Get to know the common reasonings, practice, review and revise
Generally, to study for GMAT, you need to set a goal (your targeted band, time frame) and a detailed timetable. Depending on your current level and expected score, the average time to prepare for the test may vary, but I would say spend at least 4 months to 8 months to prepare for GMAT, since it takes time to fluent the skills needed for GMAT.
Start your GMAT preparation by the Official guide by GMAC – the creator of the test. The most updated book at the moment is 14th edition (2015). Read closely to understand the format of the test, test-taking suggestions, and the real GMAT questions – they are retired from past GMAT exams.
Also, install the GMATPrep software (downloadable at www.mba.com) on your computer. It gives you 2 full tests with detailed explanations, tips on GMAT, and many practice questions.
After taking the diagnostic test on Official Guide, start studying different parts of GMAT (Analytical Writing Assessment, Integrated Reasoning, Quantitative, Verbal) by different books on techniques to beat the test. Once you have finished the learning process, take the first GMAT mock exam on GMATPrep software. This will be a good representation of your current level since it’s a true GMAT test. If you are satisfied with the result now, take the second GMAT test on GMATPrep, then you are ready for your actual GMAT. If you want to raise your GMAT score, then I suggest buy some GMAT mock tests from Manhattan (you actually get 5 tests if you buy at least one of their books). Taking one mock test every 2 weeks, then carefully examine the answers, especially the wrong ones, to see the reasons and better avoid similar mistakes next time. Save the second test of GMATPrep before you take the actual GMAT. Again, this would be the closest representation of your current level.
Also note that as the test is computer-adaptive, i.e the difficulty level of the next question you’ll get depends on whether your previous answer is correct, the first 10 questions often play more role in deciding your level. If you answer the first questions wrong, it is really hard for you to recover to your initial level. So put more time on your first 10 questions to make sure you answer them correctly, then you might spend less time for the next 20 questions, even guess some if you are running short of time to ensure you get to the very last question. You will have to pay a heavy penalty if you do not finish the test.
Another experience of me is to focus on Sentence Correction (SC) – the seemingly easiest part of Verbal GMAT. Answering each SC question in approximately 1 minute will save you time for Reading Comprehension (RC) and Critical Reasoning (CR) – these two part requires more time to tackle. After I started focusing more on SC (by reviewing all SC in Official guide books twice), my SC success rate increased. Moreover, the more time spent on RC and CR also boost my performance in the two parts. After 2 months, my score on mock tests improved from 600 to 680 – 700.

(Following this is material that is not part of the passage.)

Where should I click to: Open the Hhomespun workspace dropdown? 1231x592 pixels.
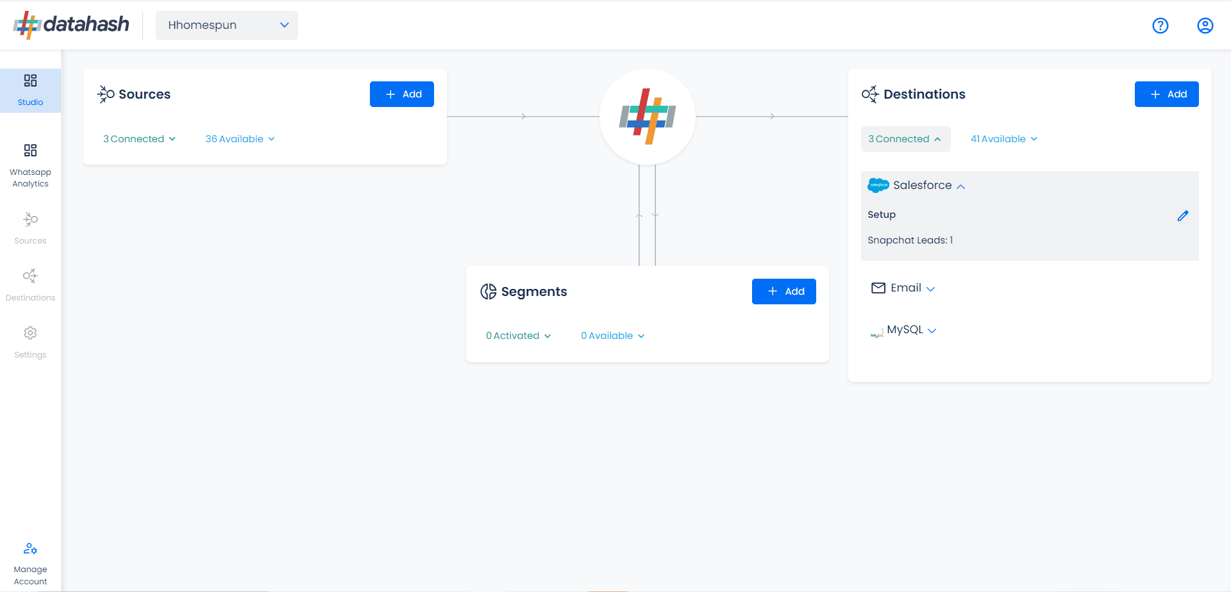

For Analytical Writing Assessment (AWA), remember that the template is really important. Since the e-rater reads your essay by reading its structure, transitional words and key words, make sure you include them in your AWA. My advice would be to come up with your own template and start practicing 5 to 10 AWA essays (from the topic list on the Official guide book). That way, you can save time not to think about these transitional words and phrases, thus focus more on finding the flaws in reasoning and how to improve the argument.
For Integrated Reasoning (IR), the skills needed are those of Quantitative and Verbal parts, to do not worry too much about IR. Just save time to study the IR questions types, then do the IR questions in GMATPrep software twice, you will be fine.
Overall, the test is about preparation, so make sure you are familiar with the format of the test, what is expected, common ways of reasoning, and build up your confidence in taking GMAT. After all, GMAT is really beatable.